Esta semana, mientras la mayoría miraba a otro lado —ocupada quizás en las disculpas públicas forzadas de periodistas, tuiteros y ciudadanos que osaron criticar al poder— el Senado mexicano aprobó una serie de reformas que, en otro contexto, podrían parecer razonables. En un país con 90 asesinatos al día y redes criminales más organizadas que el propio Estado, ¿quién se opondría a mejorar los sistemas de inteligencia y seguridad?

Pero no. No estamos en Suiza ni en un país con contrapesos reales. Estamos en México, donde un gobierno que se dice víctima del espionaje acaba de legalizar su propia lupa para mirar a quien le incomode. Y lo ha hecho mientras exhibe públicamente, humilla y persigue a quienes ejercen el incómodo arte de opinar.

Se trata de la llamada “Ley Espía”, un paquete de tres reformas: a la Ley de Telecomunicaciones y Radiodifusión, a la Ley General del Sistema Nacional de Seguridad Pública y a la Ley del Sistema Nacional de Investigación e Inteligencia. Todas con nombres grandilocuentes y justificaciones que apelan al bien común, pero que, en el fondo, concentran el poder de vigilancia estatal como nunca antes. ¿Qué podría salir mal?

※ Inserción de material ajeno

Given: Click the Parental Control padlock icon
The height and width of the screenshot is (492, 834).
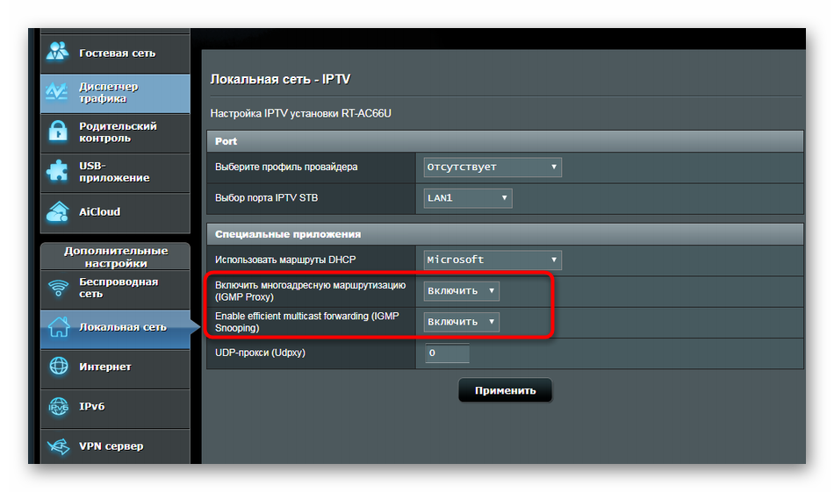Looking at the screenshot, I should tap(59, 132).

La primera elimina al Instituto Federal de Telecomunicaciones, crea la Agencia de Transformación Digital y Telecomunicaciones y obliga a las compañías telefónicas a compartir tu geolocalización en tiempo real. También impone una CURP biométrica obligatoria, rebautizada como “Llave MX”, para que el Estado pueda abrir —y cerrar— todas las puertas de tu vida digital con una sola llave maestra.

La segunda reforma, a la Ley de Inteligencia, permite a la Secretaría de Seguridad y al CNI acceder a tus datos bancarios, médicos, fiscales, de navegación web... todo sin necesidad de una orden judicial. Sí, sin juez. ¿Y quién garantiza que esa información no terminará usándose para castigar al crítico en vez de al criminal?

Y la tercera conecta los sistemas de seguridad para que el Ejército, la Guardia Nacional y las policías estatales compartan información de manera automática. Todo esto suena muy eficiente. También suena peligrosamente familiar.